There is definitely some more pronounced ligero strength coming through at the start of the final third, and with it a distinct black pepper note that isn’t like what you’d find in a grinder but rather is distinctive of the tobaccos used. There is also some dark, slightly bitter chocolate beginning to emerge as well, the first time I can say I’ve tasted it so far in the Mi Querida Triqui Traca No. 648. If you’re looking for a more powerful version of Mi Querida, this is likely the section where you will find it, though as Saka has cautioned this isn’t a big pepper bomb of a cigar. I’m still struggling a bit to get the “denser, heavier, chewier” aspect, but I could see where the description would be fitting. The smoke in the final inch or two can get a bit hot at times, but some measured puffing minimizes that and lets the ligero do its thing with any ill effects. The draw and construction stay near perfect as the cigar burns down to about as small of a nub as I want it to go.
- While I haven’t had the opportunity to do this yet, I would think it could be fascinating to smoke a regular Mi Querida and a Triqui Traca side-by-side to get more of the nuanced differences between the two. Relying solely on memory doesn’t seem to be as much of a help.
- I haven’t smoked the No. 552 size yet, so I can’t compare how the two express the blend differently.
- While reviewing the cigar, I came across this Facebook video of Saka talking about the Mi Querida Triqui Traca after reading some consumer feedback.
- I’m going to diatribe a bit, but I’m always skeptical about teeing up a cigar in certain ways, namely how it will hit my palate. I understand the idea and the need to put some positioning statements between two cigars, though it always seems to set up expectations that are almost always not reached. It’s not a knock on the cigar, but I’d rather just be told “it’s different” and then left to find out why on my own.
- Somewhat surprisingly, I didn’t get tons of nicotine strength from the Mi Querida Triqui Traca. There is some, and its impact will vary from person to person, but it is far from what I would call a gut punch or system shaker.
- The cigars for this review were purchased by halfwheel.
- Final smoking time was one hour and 40 minutes on average.
- Site sponsors Atlantic Cigar Co., Cigar Hustler, Corona Cigar Co., Famous Smoke Shop and JR Cigar carries the Mi Querida Triqui Traca No. 648.
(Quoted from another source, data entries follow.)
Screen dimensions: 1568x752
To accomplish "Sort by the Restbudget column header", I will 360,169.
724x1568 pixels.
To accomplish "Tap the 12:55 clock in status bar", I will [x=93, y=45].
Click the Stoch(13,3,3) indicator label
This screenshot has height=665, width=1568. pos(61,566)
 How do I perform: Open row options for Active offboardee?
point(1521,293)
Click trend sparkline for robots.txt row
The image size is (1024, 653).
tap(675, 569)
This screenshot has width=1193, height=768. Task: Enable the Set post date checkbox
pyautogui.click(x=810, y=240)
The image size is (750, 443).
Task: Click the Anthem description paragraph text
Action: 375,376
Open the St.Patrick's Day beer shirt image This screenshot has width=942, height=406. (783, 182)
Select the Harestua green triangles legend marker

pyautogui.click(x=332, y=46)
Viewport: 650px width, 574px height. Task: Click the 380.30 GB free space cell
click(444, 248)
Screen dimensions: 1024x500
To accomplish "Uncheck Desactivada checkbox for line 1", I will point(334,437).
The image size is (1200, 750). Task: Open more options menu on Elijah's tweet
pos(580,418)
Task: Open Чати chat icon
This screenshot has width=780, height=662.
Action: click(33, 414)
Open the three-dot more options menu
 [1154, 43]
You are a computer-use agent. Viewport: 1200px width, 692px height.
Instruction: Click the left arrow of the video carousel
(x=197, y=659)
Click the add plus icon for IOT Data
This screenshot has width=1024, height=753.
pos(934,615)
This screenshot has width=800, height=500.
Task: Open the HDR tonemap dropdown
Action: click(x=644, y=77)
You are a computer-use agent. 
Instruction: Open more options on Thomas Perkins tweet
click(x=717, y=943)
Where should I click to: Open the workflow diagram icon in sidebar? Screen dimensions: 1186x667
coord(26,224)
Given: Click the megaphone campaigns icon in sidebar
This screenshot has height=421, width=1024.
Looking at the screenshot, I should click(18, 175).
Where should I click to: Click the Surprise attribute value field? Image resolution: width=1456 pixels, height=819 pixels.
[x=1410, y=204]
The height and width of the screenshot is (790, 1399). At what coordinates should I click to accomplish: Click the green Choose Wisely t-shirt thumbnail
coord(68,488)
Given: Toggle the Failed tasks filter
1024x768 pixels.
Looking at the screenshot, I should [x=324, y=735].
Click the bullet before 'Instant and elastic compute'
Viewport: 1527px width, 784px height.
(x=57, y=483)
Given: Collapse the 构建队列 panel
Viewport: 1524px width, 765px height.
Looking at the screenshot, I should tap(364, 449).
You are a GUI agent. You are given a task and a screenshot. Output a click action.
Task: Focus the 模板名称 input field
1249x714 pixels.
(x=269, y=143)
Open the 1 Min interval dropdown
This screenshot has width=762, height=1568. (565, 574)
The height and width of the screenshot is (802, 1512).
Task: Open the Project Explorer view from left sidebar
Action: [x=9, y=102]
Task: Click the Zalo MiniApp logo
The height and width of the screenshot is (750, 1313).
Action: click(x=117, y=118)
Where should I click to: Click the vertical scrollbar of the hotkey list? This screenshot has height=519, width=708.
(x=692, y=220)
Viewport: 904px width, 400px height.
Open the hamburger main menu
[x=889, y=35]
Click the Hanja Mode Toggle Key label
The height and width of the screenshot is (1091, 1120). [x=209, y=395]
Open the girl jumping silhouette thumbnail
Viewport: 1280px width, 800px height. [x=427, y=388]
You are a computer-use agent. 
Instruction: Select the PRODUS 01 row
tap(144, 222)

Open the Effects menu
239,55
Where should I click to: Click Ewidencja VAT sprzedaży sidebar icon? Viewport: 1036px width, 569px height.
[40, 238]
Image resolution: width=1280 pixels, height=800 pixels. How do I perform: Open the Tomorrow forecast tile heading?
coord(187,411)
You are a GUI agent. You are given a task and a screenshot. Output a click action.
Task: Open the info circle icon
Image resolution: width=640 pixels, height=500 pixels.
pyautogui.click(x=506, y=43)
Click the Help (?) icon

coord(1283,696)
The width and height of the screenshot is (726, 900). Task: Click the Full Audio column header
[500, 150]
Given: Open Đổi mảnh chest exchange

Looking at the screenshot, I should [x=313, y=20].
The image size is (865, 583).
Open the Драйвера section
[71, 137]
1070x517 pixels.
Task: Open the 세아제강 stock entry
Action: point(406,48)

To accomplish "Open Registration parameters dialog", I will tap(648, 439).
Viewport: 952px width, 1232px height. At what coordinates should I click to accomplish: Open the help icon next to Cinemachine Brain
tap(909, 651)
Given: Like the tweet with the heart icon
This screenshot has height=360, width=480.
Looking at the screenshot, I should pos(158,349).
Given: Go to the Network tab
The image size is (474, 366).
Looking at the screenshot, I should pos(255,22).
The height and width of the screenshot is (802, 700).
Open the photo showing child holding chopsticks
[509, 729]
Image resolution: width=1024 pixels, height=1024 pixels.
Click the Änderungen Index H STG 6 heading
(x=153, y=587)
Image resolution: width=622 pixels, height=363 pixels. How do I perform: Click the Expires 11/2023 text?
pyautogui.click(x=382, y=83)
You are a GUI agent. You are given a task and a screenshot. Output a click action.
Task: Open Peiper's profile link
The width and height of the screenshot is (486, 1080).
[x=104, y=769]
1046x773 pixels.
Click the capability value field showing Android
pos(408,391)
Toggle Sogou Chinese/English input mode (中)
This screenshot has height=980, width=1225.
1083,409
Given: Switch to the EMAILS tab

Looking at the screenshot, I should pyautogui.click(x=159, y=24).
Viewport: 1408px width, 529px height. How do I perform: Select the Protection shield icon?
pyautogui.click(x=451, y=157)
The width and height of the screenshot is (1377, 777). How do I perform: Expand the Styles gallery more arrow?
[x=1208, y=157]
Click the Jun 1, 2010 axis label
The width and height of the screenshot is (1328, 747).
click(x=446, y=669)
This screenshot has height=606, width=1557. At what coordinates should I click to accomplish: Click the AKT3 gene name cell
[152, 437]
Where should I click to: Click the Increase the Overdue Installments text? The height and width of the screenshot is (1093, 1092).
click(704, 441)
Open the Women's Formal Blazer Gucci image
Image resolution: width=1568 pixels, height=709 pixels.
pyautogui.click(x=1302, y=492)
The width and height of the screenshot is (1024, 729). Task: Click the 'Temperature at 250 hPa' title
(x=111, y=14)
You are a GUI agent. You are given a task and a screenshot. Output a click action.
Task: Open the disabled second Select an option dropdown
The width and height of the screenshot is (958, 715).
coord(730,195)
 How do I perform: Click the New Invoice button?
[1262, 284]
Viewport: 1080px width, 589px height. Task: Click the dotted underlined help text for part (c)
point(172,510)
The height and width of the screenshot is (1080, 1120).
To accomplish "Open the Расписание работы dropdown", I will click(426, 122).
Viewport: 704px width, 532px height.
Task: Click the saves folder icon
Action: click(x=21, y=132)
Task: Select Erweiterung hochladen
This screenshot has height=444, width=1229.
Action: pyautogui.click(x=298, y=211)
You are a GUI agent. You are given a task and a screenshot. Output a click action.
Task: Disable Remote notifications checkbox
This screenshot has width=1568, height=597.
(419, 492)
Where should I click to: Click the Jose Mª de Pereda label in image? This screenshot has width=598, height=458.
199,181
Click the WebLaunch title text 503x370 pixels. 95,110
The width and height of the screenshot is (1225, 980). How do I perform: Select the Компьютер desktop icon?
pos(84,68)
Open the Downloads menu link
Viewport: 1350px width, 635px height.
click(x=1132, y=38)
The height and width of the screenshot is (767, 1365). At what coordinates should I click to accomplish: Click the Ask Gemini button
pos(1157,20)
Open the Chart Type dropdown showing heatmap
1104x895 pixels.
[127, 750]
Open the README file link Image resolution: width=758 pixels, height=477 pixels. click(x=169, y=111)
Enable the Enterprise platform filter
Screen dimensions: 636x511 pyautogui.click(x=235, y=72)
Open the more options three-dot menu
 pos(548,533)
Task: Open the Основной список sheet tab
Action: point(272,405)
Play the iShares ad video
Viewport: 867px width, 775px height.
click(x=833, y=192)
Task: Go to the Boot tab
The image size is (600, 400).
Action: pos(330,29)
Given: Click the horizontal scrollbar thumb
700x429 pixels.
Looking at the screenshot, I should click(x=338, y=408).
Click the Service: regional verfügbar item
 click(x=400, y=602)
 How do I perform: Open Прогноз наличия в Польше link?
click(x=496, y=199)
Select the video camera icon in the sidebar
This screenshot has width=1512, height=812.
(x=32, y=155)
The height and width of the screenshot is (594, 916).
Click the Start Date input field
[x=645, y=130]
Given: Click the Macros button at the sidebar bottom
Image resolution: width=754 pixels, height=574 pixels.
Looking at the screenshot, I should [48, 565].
Expectations aside, the Mi Querida Triqui Traca No. 648 is an incredibly enjoyable cigar. The flavor is rich, complex and balanced, and I'd be inclined to say that final term is the most important and what helps the cigar succeed. It never gets too peppery or explosive on the senses, which opens the door for the rest of the flavor to be explored and enjoyed. I could probably make the case for a bit more in the flavor category, but what was offered didn't leave me disappointed. Topped off with stellar construction, and the cigar is very easily enjoyable if your palate is geared for a medium-full profile.